Les sourcils de Zheng Mingyi se froncèrent : Ne participerai pas.
L’expression de Jiang Chijing s’adoucit : Allez, fais-moi confiance. Participe.
Les sourcils de Zheng Mingyi se plissèrent davantage : Par-ti-ci-pe-rai-pas.
Jiang Chijing insista du regard : C’est un concours de mathématiques. C’est pour toi.
L’impatience se lisait sur le visage de Zheng Mingyi : Ne participerai pas, ne participerai pas, ne participerai pas.
Le visage de Jiang Chijing s’assombrit nettement : Alors, tu vas participer ou non ?
Zheng Mingyi resta silencieux un instant, puis finit par céder. Il se tourna vers les deux travailleurs communautaires et leur dit : « Nous serons là à l’heure. »
« Parfait ! Participerez-vous individuellement ou en équipe ? » demanda l’un d’eux. « Tous les inscrits jusqu’à présent participent en famille. »
« Nous sommes aussi une famille », déclara Zheng Mingyi.

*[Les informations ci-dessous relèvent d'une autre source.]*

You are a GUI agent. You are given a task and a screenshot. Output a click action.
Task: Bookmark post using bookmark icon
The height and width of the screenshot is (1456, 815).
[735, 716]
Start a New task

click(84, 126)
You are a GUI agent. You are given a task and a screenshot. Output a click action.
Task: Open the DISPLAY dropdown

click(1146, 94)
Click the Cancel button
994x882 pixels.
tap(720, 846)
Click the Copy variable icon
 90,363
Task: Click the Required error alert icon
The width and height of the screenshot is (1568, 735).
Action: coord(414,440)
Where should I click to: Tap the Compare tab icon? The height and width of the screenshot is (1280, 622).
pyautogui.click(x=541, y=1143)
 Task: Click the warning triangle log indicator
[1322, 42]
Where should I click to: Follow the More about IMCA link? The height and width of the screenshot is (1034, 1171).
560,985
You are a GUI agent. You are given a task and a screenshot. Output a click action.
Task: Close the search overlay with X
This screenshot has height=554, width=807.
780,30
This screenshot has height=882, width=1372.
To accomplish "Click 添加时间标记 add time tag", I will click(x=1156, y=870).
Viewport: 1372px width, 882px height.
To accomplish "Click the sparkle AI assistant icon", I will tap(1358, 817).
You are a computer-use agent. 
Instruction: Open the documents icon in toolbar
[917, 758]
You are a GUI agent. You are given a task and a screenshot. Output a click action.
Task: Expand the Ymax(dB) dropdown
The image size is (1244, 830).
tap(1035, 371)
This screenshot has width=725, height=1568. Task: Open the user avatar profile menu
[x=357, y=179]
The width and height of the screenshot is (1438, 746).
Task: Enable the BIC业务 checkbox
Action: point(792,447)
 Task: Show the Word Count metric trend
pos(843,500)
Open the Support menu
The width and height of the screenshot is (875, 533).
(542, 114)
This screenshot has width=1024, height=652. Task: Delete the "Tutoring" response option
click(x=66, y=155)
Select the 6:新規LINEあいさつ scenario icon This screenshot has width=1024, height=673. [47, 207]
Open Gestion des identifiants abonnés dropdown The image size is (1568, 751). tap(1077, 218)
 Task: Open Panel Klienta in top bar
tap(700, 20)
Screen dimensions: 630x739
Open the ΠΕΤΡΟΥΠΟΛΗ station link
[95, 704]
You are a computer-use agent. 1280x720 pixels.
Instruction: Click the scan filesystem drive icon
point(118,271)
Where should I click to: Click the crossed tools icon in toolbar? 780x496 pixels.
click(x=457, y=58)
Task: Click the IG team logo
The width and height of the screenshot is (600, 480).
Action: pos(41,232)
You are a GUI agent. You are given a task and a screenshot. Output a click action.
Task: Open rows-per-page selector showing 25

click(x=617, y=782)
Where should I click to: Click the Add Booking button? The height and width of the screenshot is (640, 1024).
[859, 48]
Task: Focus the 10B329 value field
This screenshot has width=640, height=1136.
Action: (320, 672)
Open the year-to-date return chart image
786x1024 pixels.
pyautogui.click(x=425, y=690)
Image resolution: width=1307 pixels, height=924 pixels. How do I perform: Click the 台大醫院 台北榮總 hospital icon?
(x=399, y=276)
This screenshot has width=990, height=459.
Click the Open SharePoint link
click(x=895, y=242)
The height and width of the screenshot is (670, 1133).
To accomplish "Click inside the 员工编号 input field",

Les agents communautaires semblèrent interpréter cette remarque comme une simple participation en équipe et n’en parurent nullement étonnés. Après les avoir inscrits et échangé quelques plaisanteries, ils quittèrent l’entrée de la maison de Zheng Mingyi.
Une fois les deux hommes partis, Zheng Mingyi lança à Jiang Chijing un regard sombre et demanda : « Êtes-vous satisfait, patron ? »
En vérité, Jiang Chijing n’éprouvait pas un enthousiasme débordant pour ce type d’événements communautaires. Il souhaitait simplement que les habitants du quartier aient une bonne image de Zheng Mingyi, qui était, de toute évidence, un excellent partenaire.
« Satisfait », répondit Jiang Chijing avec bonne humeur. « Ce patron saura vous récompenser comme il se doit aujourd’hui. »
*
Le week-end venu, Jiang Chijing et Zheng Mingyi arrivèrent dans la salle polyvalente située au cœur de la communauté.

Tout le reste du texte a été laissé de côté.